Highlight #4: What and Where Questions
This is a simple technique for encouraging obedience. When a child is not doing what you have asked them to do, instead of repeating your instructions, ask the child questions that force them to verbalize what they should be doing.
So instead of: I told you to clean your room!
Say: Where should you be right now? What should you be doing?
This overcomes the tendency for children to tune out your repeated instructions and to take ownership over what is expected of them.
Highlight #5: Factors of Learning
A quick google search of “Kindergarten readiness” brings up checklists of things your child should know prior to going into kindergarten: things like recognizing their name or counting to ten. Those might be good things to know, but what most affects academic success is not actually knowledge based. Instead, parents should be focusing on:
SLEEP: Children require adequate sleep in order for their brains to best function. Research confirms that.
ATTENTION SPAN & FOCUSING SKILLS: The tendency is for kids this age is often to hop from toy to toy or to have an expectation that a parent (or an electronic device) entertain them. Some parenting experts (ahem, John Rosemond, who I otherwise love) think children learn best through freedom to explore in unstructured environments. These all have a negative effect on attention span and focusing skills because the child only learns when they are randomly interested. They are not being prepared for the structured learning that happens in school. The way to combat this is with a structured daily routine set by the parent that includes activities like Independent Playtime and Silent Reading Time.
Highlight #6: Laws of Correction
On Becoming Preschoolwise approaches correction and discipline much better than the prior four books in the –wise series, in my opinion. It first teaches parents to make the distinction between childishness and defiance – and to correct the child accordingly.
As an example, yesterday my two year old took an egg out of the chicken coop and threw it on the ground – presumably to see if it would break (it did). Throwing the egg was unacceptable both because it wasted and egg and because it created a mess for me to clean up, but Abel acted in childishness, not in defiance. He did not know at the time that throwing the egg was something he should not do. I corrected him, but did not discipline him. I told him he was not allowed to open the nesting box again.
An hour later, I noticed a chicken was out of the coop and realized that Abel had disobeyed my instruction and opened the nesting box. Unlike the first egg incident, this time he acted in defiance because he knew he was not allowed to open the box. The second time he was disciplined.
A child can also act in defiance the first time they do something (when they haven’t been told specifically not to do that thing) if their motive is malicious. In the egg example, if my 2 year old had taken the egg the first time and pelted my 4 year old in the head with it instead of throwing it on the ground, his motive clearly would have been to harm her and the act would have been in defiance.
This section also covers how to teach humility – apologizing and asking for forgiveness (and the distinction between the two).

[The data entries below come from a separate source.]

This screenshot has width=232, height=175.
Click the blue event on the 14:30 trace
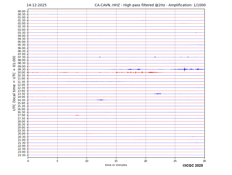point(100,100)
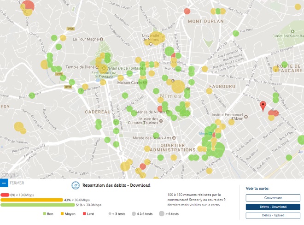Click the red location pin marker
This screenshot has width=304, height=225.
click(x=263, y=107)
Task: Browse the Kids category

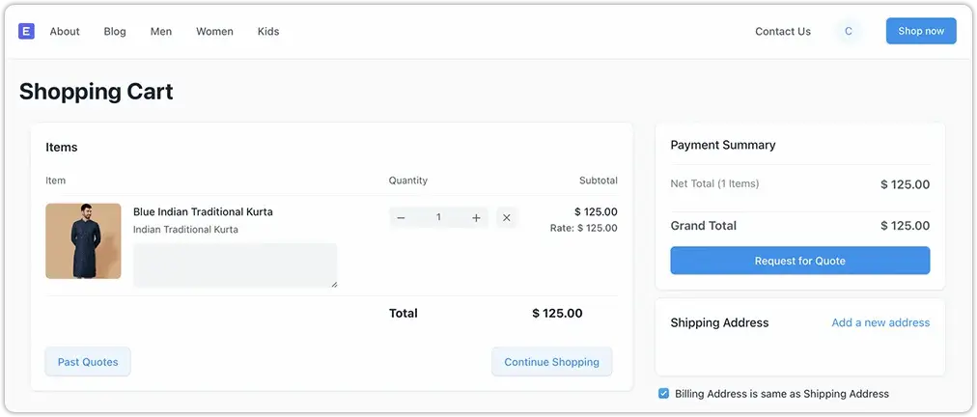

On Becoming Babywise is clearly the most popular book in the -wise series, and it has helped countless parents get their child on a healthy sleeping and eating schedule. Unfortunately, I think a lot of parents stop there and fail to continue on in the series. This really is a shame, because while sleeping and eating lay the foundation for a well-adjusted child, the steps parents take to actively guide their child into becoming a good and responsible adult carry far more weight. On Becoming Preschoolwise offers plenty of excellent parenting concepts and strategies and is a great resource to come back to each time another child enters the stage.